* Begin *
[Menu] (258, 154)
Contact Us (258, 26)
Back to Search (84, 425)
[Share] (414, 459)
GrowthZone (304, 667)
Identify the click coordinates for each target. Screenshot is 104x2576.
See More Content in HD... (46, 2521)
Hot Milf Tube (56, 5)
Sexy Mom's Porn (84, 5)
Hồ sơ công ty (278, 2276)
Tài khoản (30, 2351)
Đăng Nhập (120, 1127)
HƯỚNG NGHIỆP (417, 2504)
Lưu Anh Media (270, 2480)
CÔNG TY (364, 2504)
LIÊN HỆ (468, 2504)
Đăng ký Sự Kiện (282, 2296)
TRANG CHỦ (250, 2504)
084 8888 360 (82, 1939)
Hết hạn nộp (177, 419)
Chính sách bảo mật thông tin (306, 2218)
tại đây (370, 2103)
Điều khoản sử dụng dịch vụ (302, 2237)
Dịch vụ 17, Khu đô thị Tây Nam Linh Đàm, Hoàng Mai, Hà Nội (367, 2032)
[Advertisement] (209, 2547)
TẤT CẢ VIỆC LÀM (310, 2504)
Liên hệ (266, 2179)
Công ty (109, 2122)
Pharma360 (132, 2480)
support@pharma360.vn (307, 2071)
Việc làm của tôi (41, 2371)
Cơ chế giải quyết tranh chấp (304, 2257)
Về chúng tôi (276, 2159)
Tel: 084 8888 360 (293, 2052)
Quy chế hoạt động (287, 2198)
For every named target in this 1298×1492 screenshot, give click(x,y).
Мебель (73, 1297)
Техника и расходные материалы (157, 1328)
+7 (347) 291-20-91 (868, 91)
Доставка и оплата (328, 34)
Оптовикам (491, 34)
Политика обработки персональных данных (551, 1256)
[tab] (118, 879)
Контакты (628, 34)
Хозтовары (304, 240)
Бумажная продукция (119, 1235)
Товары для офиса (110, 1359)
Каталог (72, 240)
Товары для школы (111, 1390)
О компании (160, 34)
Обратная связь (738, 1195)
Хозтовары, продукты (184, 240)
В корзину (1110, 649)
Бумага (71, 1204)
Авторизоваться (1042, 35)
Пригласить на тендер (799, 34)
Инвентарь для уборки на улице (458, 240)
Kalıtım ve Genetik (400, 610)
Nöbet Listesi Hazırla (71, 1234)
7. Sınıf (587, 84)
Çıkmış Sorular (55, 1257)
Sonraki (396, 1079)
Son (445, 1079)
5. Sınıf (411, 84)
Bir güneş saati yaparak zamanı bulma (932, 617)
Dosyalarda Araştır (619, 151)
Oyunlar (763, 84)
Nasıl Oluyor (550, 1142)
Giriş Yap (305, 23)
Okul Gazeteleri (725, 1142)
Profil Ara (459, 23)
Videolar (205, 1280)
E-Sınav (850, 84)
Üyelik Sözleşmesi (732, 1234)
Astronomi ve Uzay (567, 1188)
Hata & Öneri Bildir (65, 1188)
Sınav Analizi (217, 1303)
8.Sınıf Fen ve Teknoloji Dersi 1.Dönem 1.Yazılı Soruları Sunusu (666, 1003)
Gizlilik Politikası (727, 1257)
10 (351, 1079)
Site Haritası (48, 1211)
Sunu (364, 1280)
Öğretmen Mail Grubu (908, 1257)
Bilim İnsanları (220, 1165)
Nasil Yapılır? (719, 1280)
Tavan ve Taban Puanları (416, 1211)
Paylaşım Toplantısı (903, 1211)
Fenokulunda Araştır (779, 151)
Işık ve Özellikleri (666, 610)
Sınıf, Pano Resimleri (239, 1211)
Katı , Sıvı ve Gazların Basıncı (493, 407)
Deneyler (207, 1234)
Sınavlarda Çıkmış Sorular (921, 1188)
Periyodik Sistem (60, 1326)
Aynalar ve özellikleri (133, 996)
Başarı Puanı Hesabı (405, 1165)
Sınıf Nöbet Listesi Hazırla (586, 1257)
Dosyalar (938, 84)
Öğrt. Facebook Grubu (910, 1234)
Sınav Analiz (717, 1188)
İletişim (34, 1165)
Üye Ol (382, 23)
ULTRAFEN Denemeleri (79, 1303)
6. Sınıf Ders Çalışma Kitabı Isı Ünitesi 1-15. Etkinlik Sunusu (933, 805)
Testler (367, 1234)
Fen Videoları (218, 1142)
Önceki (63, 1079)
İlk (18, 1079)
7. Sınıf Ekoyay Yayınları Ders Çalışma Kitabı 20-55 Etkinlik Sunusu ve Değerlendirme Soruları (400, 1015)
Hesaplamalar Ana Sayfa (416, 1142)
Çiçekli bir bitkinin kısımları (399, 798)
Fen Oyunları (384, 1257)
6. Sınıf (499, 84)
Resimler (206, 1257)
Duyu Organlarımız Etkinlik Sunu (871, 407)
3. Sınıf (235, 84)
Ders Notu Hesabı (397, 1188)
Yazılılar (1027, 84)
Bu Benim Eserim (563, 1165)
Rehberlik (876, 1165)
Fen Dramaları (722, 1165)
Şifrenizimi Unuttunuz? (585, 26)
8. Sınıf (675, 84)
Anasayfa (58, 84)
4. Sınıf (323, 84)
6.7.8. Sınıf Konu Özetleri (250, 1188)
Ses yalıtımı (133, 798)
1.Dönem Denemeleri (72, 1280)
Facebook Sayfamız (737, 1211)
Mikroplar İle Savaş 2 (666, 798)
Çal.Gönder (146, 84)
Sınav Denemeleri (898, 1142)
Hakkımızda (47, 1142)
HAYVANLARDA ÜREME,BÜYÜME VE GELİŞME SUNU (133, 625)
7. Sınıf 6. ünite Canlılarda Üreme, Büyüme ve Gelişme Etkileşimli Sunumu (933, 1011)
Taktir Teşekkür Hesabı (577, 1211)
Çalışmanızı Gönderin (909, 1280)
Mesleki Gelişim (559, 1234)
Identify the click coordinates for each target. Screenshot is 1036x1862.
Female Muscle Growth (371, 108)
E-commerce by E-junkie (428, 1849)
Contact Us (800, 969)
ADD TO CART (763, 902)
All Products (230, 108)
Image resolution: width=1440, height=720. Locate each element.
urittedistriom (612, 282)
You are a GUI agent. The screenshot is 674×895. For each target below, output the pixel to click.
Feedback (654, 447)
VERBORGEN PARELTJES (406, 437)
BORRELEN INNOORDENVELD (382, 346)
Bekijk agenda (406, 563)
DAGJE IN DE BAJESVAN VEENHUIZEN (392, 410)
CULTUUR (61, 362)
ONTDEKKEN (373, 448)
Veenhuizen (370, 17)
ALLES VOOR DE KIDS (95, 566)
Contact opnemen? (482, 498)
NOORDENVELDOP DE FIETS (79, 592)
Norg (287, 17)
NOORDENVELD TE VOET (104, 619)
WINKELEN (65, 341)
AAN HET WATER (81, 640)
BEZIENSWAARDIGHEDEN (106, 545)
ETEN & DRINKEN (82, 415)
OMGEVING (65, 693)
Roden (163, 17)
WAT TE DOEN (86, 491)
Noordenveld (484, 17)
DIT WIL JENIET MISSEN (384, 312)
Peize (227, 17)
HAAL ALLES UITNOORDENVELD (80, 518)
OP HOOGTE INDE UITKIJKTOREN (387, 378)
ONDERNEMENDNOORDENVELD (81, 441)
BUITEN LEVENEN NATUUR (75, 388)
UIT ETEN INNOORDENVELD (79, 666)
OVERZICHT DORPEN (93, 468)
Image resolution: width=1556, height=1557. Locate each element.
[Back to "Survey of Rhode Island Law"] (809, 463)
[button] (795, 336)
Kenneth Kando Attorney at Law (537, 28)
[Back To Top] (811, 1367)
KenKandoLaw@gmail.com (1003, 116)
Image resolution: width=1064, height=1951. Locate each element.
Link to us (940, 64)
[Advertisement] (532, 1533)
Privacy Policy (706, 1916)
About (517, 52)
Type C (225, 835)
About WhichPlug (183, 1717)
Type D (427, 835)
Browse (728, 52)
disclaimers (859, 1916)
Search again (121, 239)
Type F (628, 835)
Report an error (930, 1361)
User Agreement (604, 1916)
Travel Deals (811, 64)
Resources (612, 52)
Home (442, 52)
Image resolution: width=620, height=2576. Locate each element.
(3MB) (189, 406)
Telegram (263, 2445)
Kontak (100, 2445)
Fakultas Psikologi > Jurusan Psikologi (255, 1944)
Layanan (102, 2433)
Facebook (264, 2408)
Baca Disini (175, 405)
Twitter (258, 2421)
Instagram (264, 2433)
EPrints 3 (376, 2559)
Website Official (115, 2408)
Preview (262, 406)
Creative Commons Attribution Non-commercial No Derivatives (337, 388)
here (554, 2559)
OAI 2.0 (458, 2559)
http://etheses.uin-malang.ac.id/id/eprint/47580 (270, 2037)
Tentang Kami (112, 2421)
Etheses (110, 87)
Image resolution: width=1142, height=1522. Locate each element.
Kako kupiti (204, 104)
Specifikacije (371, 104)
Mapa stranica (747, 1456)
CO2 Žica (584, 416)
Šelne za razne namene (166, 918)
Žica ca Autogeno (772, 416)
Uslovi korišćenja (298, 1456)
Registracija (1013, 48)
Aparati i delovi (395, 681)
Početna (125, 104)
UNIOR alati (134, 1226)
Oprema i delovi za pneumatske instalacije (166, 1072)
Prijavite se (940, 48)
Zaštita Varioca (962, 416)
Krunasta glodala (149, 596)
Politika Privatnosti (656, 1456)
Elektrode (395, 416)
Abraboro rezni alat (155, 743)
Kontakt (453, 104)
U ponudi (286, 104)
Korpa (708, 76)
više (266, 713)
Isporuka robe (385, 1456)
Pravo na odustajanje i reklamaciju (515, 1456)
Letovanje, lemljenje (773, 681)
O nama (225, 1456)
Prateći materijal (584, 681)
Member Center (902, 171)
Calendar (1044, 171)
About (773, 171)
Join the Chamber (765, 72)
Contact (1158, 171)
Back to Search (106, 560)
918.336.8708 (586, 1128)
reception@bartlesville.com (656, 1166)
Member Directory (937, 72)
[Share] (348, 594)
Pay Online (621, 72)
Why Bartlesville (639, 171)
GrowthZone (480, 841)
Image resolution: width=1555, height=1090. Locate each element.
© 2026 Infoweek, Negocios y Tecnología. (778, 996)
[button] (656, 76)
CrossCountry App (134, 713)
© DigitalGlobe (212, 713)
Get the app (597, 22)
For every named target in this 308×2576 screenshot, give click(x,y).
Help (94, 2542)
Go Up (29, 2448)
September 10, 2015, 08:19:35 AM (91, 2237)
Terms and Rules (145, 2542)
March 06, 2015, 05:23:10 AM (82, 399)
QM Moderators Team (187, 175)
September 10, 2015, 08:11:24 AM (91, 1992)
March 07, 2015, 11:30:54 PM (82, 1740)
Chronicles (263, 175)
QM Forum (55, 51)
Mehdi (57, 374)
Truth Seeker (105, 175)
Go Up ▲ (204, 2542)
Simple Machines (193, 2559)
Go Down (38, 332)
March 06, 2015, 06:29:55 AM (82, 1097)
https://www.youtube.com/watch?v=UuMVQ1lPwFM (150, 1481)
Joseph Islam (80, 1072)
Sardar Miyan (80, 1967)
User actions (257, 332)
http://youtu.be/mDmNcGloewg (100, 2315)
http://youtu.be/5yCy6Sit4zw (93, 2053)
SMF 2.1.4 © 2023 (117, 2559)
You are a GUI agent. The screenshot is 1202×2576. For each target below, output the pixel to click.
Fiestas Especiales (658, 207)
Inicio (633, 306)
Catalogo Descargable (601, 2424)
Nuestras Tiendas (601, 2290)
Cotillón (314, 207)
* End *
◆ Written instruction ◆
Retype the rows above, from the one containing "GrowthZone (480, 841)" through the one containing "Get the app (597, 22)", with both of those rows included.

◆ Exercise answer ◆
GrowthZone (480, 841)
Image resolution: width=1555, height=1090. Locate each element.
© 2026 Infoweek, Negocios y Tecnología. (778, 996)
[button] (656, 76)
CrossCountry App (134, 713)
© DigitalGlobe (212, 713)
Get the app (597, 22)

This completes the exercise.